As an adult in the Navy, I bought myself a handgun. It sat in a drawer for some 40 years, until I finally turned it in to the local police. Still, I am part of the gun-owning culture of America.

What is at the heart of it? Certainly part of the gun culture comes from our history.

Our country was a frontier when settled. The rifle was essential to provide meat for the table. Our Constitution's Second Amendment enshrines the right of every American to bear arms, though this right is associated with the need for a militia.

Militias have long since faded from our national purpose, but the right to bear arms has been interpreted broadly by the courts to include a range of weapons.

Somehow over the years the right to bear arms changed from a focus on the hunting rifle to a much broader focus that now includes semi-automatic pistols in all shapes and sizes and assault weapons in a frightening array.

How did this happen? Let's start with a powerful lobby.

The National Rifle Association is one of the best-organized and effective of Washington lobbying groups. Most congressmen believe that being targeted by the NRA is a sure trip into retirement.

Many of those legislators who supported the assault weapons ban passed in 1994 ended up being targets of the NRA. As a result, when the law came up for reauthorization in 2004, there were few lawmakers willing to take up the cause. The ban was allowed to expire.

The NRA has cultivated strong grass-roots support. I remember a few years ago atttending hearings of the Maine Legislature on a law to prohibit anyone with a domestic-violence protection-from- abuse order from possessing a handgun. The legislation was supported by many law enforcement groups in the state.

When I got to the hearing room, it was almost impossible to enter because of the crush of those protesting this "infringement" of their right to carry weapons.

The atmosphere was mean and confrontational. The committee acted as though it was intimidated – and who could blame them? The legislation was not passed in that Legislature, though it was passed in the next.

Our national situation is now such that legislators are reluctant to propose even the most modest of gun registration proposals. Meanwhile, the gun lobby and its allies mouth that old chestnut: "Guns don't kill, people do."

Any comparison of statistics on crime and violence finds it much reduced in countries with reasonable gun control laws. The intentional homicide rate in the United States is more than five times that of Germany. Is the average American significantly more violent than the average German? I think not.

Yet somehow we have managed to tolerate a society that is significantly more dangerous. I rank this issue right up there with the Arab-Israeli conflict in the pantheon of problems for which the solution is well-known and yet no political leader has the courage to propose it.
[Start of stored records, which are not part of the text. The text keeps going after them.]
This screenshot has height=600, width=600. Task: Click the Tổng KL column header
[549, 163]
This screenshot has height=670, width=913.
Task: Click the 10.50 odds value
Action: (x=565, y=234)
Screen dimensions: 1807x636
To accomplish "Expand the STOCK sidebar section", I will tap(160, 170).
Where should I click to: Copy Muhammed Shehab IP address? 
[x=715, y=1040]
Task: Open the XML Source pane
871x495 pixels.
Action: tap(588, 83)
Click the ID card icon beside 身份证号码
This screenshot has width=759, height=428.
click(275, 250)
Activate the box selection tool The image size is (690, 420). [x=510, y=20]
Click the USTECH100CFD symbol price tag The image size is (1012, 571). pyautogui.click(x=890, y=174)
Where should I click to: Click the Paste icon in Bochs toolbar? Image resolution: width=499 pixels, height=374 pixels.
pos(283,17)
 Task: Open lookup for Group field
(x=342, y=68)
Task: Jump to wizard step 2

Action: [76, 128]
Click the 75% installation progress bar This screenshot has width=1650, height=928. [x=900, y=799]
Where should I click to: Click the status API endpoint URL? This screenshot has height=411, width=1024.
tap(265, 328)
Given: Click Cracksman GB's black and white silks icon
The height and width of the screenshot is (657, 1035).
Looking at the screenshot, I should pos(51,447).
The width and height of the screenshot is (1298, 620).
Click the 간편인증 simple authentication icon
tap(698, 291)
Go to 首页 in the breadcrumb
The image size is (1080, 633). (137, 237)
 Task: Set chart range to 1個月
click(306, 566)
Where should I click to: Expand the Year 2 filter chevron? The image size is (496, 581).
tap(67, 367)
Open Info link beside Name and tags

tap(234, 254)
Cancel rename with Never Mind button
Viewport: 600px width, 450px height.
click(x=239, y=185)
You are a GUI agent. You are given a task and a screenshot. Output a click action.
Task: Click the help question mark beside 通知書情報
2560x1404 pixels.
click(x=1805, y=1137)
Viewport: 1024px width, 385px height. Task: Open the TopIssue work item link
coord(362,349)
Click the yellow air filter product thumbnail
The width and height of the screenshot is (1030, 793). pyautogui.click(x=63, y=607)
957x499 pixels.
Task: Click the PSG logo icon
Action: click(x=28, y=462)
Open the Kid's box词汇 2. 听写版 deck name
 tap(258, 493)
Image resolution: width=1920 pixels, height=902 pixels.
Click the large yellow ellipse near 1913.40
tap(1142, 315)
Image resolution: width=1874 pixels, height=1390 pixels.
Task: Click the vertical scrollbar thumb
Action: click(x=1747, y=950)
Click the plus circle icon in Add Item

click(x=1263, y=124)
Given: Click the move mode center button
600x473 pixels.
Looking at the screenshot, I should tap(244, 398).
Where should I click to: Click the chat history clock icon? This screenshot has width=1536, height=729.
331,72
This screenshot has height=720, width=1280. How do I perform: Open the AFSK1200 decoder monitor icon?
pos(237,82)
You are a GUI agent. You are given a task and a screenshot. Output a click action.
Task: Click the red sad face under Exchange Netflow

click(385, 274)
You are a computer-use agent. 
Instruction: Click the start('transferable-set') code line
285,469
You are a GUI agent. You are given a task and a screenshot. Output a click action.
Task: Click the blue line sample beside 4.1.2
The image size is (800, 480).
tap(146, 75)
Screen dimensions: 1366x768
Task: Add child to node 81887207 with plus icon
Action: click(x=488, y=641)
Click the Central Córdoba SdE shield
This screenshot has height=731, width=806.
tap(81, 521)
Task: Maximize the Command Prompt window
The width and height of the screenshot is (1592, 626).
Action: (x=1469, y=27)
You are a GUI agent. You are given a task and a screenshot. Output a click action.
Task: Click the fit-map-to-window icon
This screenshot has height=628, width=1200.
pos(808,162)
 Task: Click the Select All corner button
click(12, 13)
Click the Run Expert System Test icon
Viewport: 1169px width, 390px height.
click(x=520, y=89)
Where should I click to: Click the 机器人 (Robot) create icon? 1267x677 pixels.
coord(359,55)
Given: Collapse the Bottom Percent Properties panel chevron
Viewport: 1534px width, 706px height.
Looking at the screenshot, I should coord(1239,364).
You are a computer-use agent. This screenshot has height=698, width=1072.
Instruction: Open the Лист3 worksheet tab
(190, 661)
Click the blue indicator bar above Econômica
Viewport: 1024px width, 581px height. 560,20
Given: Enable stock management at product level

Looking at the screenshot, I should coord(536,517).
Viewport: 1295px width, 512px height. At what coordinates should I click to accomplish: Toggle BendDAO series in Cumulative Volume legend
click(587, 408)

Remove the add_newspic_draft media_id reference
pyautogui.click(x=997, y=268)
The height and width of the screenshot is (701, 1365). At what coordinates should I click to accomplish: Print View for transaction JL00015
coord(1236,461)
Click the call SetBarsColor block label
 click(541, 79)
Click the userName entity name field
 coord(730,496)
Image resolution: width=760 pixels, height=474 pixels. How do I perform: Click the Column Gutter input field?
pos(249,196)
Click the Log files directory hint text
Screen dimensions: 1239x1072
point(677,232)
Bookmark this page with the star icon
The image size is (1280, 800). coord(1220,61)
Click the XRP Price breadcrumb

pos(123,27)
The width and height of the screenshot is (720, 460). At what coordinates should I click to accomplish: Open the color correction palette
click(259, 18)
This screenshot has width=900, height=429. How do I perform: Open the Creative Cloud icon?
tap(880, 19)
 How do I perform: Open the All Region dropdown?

In most ways, we are such an open and generous people. Yet here we are with many officials loathe to even suggest change. Maybe it is a hidden DNA flaw.

Is there nothing we can agree on? How about starting with the proposal last week from Rep. Carolyn McCarthy D-N.Y., that we at least ban oversized clips for semi-automatic pistols?

Surely both parties can agree to support this common-sense step. Once this passes, we can move to reinstate the ban on assault weapons.

All of this seems so obvious. However, it will take lots of pressure on our lawmakers to make something happen here.